In [1]:
import sys
sys.path.append('..')
import doctable as dt
from spacy import displacy
import spacy
from spacy.matcher import Matcher
from pprint import pprint
nlp = spacy.load('en')

In [2]:
exstr = 'Hat is red. Barak Obama is tall.'
doc = nlp(exstr)
doc

Hat is red. Barak Obama is tall.

## Making Parsetrees

By default, `parse_tok_func=None` means it will use the internal `.parse_tok()` method passing additional arguments through the `parse_tok_args` parameter. You may add additional token info by setting dictionary values attrname->func in the `parsetree_tok_info` parameter.

`def get_parsetree(cls, doc, tok_info_map=None, children_attrname='childs', merge_ents=False, spacy_ngram_matcher=None, merge_noun_chunks=False)`

In [3]:
# can modify the attribute of the children
dt.DocParser.get_parsetree(doc, children_attrname='children')

[{'tok': 'is',
  'dep': 'ROOT',
  'children': [{'tok': 'hat', 'dep': 'nsubj', 'children': []},
   {'tok': 'red', 'dep': 'acomp', 'children': []},
   {'tok': '.', 'dep': 'punct', 'children': []}]},
 {'tok': 'is',
  'dep': 'ROOT',
  'children': [{'tok': 'Obama',
    'dep': 'nsubj',
    'children': [{'tok': 'Barak', 'dep': 'compound', 'children': []}]},
   {'tok': 'tall', 'dep': 'acomp', 'children': []},
   {'tok': '.', 'dep': 'punct', 'children': []}]}]

In [4]:
# can modify any applied attributes
tok_info_map = {
    'tok': lambda tok: dt.DocParser.parse_tok(tok, lemmatize=True),
    'pos': lambda tok: tok.pos_,
}
dt.DocParser.get_parsetree(doc, tok_info_map=tok_info_map)

[{'tok': 'be',
  'pos': 'AUX',
  'childs': [{'tok': 'hat', 'pos': 'PROPN', 'childs': []},
   {'tok': 'red', 'pos': 'ADJ', 'childs': []},
   {'tok': '.', 'pos': 'PUNCT', 'childs': []}]},
 {'tok': 'be',
  'pos': 'AUX',
  'childs': [{'tok': 'Obama',
    'pos': 'PROPN',
    'childs': [{'tok': 'Barak', 'pos': 'PROPN', 'childs': []}]},
   {'tok': 'tall', 'pos': 'ADJ', 'childs': []},
   {'tok': '.', 'pos': 'PUNCT', 'childs': []}]}]
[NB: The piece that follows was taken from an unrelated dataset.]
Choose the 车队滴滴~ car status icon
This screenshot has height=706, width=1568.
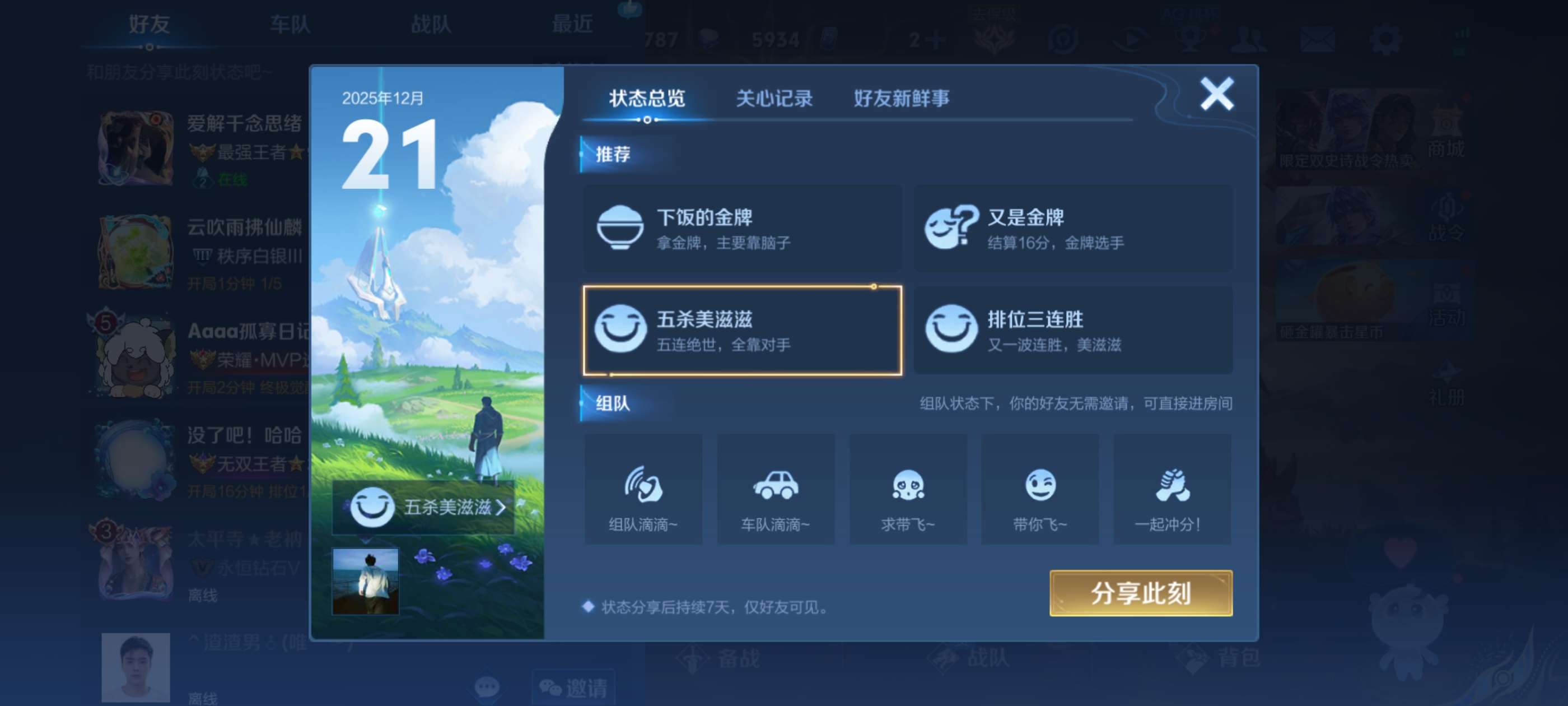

### Genere Parsetrees While Applying Token Merges

In [5]:
# full version includes tag, pos, dep, and ent_type in addition to 'tok' and 'children'
dt.DocParser.get_parsetree(doc, merge_ents=True)

[{'tok': 'is',
  'dep': 'ROOT',
  'childs': [{'tok': 'hat', 'dep': 'nsubj', 'childs': []},
   {'tok': 'red', 'dep': 'acomp', 'childs': []},
   {'tok': '.', 'dep': 'punct', 'childs': []}]},
 {'tok': 'is',
  'dep': 'ROOT',
  'childs': [{'tok': 'Barak Obama', 'dep': 'nsubj', 'childs': []},
   {'tok': 'tall', 'dep': 'acomp', 'childs': []},
   {'tok': '.', 'dep': 'punct', 'childs': []}]}]

In [6]:
# create spacy matcher object to pass to .get_parsetree()
matcher = Matcher(nlp.vocab)
matcher.add('currency', None, [{'LOWER':'tall'}, {'IS_PUNCT':True}])

# you can see that "tall." at the end of the sentence has been merged into a single token, 
# but still works with the parsetree
pprint(dt.DocParser.get_parsetree(doc, spacy_ngram_matcher=matcher))
doc = nlp(exstr) # reverts doc back to original because adding the match (called in .tokenize_doc()) modified it

[{'childs': [{'childs': [], 'dep': 'nsubj', 'tok': 'hat'},
             {'childs': [], 'dep': 'acomp', 'tok': 'red'},
             {'childs': [], 'dep': 'punct', 'tok': '.'}],
  'dep': 'ROOT',
  'tok': 'is'},
 {'childs': [{'childs': [], 'dep': 'nsubj', 'tok': 'Barak Obama'},
             {'childs': [], 'dep': 'acomp', 'tok': 'tall.'}],
  'dep': 'ROOT',
  'tok': 'is'}]


## GrammarTree Objects
These objects allow you to work with ParseTree objects. They are produced by DocParser objects to extract aspects of parsetrees.

In [8]:
gt = dt.DocParser.get_grammartree(doc, spacy_ngram_matcher=matcher)
gt

NameError: name 'get_parsetree' is not defined